Replace bodies by structures, he says, and that remains his view today. It is misguided to try to “force all courses into the same assessment mould”. A serious concern is that the mass of data SQA has to handle is leading to “rigid adherence to rules of presentation” - which will lead in turn to losing “the human touch which has always been a major strength of Scottish national examinations”.

Finding that human touch almost everywhere he looked was the biggest surprise to Henry Philip, he says, in researching the history of the Highers. “Over the years, there has usually been a sociological purpose behind the changes they made to the examinations. The memos they exchanged - and the marginal notes they scribbled on them - show the interest they took in the pupils as individuals.

“I found that right from the start. Few knew about it because there was a great deal of secrecy in Scottish education. There was a John Struthers in the early days, for instance, who seemed a very hard-nosed individual. But when you read his memos you can see the humanity forcing its way through the civil servant’s stiff upper lip.

“The strength of Scottish education has always been that it’s a homely thing. That’s why I say in the book that the history of the Highers is much more than a collection of factual information. It is ultimately - as everything in education should be - about people.”

www.institute-of-governance.orgpublicationsresearch_monographs

The Higher Tradition, Henry L Philip, Scottish Examination Board, 1992 The Higher Tradition, Volume 2, 2009

Scotch Education Department: “means simply a room in Whitehall with the word `Scotland’ painted on the door.” Duke of Richmond, 1872

Why the district inspector for Kincardine was also responsible for Shetland: “According to legend when the civil servants in London were organising Scotland into Inspector districts, they got out an atlas; but they failed to notice that although Shetland appeared to the right of Aberdeen on the map it was in an inset.”

Effects of war (May 1916 memo to Struther): “The Edinburgh schools . were abnormally disturbed and excited on the day the (Latin) paper was written owing to the air raid on the previous night . The effects are plain in the results of the papers and cases like these an only be dealt with specially. They have all been referred to the Inspector for recommendations.”

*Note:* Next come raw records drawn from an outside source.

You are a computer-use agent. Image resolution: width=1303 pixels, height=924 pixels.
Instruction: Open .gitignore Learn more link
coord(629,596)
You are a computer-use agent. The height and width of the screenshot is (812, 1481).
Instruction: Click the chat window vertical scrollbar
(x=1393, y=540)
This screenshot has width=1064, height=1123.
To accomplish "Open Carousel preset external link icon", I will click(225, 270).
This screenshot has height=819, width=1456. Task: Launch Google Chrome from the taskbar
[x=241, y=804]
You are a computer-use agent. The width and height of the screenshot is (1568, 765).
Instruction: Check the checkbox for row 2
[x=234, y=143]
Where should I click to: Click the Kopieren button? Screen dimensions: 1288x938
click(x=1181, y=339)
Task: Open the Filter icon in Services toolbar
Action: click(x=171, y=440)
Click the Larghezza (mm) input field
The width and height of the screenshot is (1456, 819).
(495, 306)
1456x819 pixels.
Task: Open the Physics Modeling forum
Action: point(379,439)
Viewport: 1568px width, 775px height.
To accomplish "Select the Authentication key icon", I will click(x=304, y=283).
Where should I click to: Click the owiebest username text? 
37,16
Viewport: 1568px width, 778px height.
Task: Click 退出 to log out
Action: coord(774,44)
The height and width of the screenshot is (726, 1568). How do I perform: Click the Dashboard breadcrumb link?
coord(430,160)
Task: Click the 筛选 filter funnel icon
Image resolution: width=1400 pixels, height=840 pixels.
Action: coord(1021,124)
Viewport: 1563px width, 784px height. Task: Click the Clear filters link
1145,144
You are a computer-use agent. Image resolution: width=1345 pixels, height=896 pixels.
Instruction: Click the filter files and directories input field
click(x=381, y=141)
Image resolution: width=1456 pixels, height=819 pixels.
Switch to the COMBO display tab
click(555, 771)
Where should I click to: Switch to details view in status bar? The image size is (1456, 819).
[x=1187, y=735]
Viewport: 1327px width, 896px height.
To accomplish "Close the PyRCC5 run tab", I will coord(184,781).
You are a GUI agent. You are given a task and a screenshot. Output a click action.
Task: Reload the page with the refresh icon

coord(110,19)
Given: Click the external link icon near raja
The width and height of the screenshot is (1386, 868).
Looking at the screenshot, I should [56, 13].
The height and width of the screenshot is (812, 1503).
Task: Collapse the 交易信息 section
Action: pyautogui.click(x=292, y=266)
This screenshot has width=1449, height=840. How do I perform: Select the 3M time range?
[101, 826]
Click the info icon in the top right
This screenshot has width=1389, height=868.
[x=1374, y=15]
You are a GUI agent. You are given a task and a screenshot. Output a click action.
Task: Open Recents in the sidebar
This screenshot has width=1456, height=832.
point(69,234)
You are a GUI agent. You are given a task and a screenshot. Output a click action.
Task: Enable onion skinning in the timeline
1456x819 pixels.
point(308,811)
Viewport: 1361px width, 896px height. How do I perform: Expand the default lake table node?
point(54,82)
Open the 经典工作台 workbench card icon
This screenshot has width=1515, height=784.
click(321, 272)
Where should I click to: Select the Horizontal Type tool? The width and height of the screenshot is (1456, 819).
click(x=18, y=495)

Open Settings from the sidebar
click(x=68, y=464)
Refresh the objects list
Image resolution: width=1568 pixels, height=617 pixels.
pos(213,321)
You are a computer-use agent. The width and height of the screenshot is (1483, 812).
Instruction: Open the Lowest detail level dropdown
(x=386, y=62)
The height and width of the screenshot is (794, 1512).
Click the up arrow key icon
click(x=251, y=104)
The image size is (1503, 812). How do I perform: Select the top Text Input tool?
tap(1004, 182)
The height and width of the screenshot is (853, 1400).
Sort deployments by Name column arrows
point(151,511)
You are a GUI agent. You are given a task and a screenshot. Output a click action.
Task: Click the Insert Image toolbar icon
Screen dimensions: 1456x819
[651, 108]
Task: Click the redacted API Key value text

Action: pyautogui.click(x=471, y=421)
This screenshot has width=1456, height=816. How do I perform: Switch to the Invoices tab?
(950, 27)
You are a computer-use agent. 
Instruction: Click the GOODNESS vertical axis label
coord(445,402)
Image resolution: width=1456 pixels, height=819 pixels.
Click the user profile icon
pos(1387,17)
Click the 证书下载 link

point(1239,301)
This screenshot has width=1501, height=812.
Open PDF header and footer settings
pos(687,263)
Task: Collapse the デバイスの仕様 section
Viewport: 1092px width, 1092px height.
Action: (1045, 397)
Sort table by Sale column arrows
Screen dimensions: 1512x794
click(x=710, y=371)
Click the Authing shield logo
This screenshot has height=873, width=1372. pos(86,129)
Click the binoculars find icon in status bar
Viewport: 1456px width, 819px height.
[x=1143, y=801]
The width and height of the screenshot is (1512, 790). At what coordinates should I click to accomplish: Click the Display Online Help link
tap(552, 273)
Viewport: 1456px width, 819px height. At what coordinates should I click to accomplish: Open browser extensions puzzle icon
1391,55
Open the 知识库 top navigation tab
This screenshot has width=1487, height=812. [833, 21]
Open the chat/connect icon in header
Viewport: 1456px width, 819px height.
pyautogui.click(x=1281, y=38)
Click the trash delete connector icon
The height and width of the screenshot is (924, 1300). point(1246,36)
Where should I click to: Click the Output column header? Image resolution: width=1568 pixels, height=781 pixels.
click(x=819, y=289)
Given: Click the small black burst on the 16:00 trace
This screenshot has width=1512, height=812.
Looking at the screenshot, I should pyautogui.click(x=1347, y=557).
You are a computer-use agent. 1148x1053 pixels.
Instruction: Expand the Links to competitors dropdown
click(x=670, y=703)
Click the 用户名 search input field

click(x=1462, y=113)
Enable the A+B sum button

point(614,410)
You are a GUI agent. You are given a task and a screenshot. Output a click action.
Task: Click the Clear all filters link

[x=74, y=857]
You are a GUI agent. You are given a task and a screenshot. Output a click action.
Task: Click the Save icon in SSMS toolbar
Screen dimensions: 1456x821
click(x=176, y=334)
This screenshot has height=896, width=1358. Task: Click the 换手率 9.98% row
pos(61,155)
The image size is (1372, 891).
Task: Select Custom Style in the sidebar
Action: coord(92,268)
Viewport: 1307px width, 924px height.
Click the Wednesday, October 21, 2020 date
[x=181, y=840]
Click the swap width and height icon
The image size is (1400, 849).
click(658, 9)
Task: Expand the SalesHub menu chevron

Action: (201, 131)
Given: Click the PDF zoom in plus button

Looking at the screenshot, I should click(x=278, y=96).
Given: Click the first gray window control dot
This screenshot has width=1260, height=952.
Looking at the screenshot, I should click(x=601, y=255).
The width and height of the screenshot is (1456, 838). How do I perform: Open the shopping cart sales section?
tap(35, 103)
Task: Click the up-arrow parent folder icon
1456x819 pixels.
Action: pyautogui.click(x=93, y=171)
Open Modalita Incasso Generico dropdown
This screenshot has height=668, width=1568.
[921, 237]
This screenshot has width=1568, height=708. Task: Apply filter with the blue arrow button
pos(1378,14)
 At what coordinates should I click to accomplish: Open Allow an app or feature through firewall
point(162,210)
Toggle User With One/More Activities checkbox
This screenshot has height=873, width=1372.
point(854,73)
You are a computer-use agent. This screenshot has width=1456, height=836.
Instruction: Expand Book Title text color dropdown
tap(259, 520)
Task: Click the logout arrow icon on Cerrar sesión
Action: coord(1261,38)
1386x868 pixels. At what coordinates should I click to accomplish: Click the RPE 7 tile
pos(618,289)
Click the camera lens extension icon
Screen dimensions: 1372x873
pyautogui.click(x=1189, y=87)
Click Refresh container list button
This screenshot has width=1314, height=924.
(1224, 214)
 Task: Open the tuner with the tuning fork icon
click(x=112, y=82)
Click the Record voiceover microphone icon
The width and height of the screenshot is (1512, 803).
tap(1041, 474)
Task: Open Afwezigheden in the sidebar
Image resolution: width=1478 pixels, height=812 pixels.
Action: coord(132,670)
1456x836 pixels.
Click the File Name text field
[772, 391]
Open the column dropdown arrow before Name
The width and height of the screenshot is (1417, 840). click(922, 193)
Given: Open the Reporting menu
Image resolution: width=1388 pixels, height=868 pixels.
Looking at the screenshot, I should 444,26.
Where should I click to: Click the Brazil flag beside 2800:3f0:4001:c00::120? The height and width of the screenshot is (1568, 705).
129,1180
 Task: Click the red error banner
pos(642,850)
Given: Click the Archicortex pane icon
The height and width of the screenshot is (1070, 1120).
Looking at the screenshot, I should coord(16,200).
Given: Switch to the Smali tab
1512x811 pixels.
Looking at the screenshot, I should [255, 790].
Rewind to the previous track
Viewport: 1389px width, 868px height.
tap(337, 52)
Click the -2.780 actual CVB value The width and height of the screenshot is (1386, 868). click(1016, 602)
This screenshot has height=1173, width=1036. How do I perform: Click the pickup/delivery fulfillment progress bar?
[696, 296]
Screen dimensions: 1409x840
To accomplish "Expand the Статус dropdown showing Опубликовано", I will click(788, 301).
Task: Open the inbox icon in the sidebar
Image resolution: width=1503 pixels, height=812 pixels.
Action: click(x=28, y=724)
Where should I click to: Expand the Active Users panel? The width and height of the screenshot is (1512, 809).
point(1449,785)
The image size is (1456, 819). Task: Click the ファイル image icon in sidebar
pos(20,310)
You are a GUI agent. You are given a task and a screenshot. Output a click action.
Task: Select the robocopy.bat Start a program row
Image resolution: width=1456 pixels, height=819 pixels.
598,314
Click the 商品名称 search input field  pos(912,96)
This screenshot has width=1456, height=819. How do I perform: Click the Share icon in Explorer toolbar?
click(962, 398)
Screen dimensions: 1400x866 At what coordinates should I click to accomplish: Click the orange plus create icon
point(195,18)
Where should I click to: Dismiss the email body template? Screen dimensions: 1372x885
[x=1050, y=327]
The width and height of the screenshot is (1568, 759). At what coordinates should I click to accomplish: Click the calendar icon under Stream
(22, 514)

Effects of food shortages: ”. authorities were empowered to release children over 13 to help with potato-lifting, berry-picking and the grain harvest. The disruption caused by this was acknowledged in the examination arrangements from 1947 to 1953 which accepted as Adverse Circumstances `any interruption of studies due to participation in harvest work’.”

The 1960s: “Parents began to be much more ambitious for their offspring, demanding equality of opportunity for all children. Many pupils who would previously have been written off as failures began to obtain good qualifications, and the belief that only a limited number of pupils had the innate ability to benefit from a full secondary course and some form of higher education was well and truly exploded as a myth.”

Highers and others: “Examinations should be the servant of education not a mechanistic juggernaut that casts its shadow over everything.”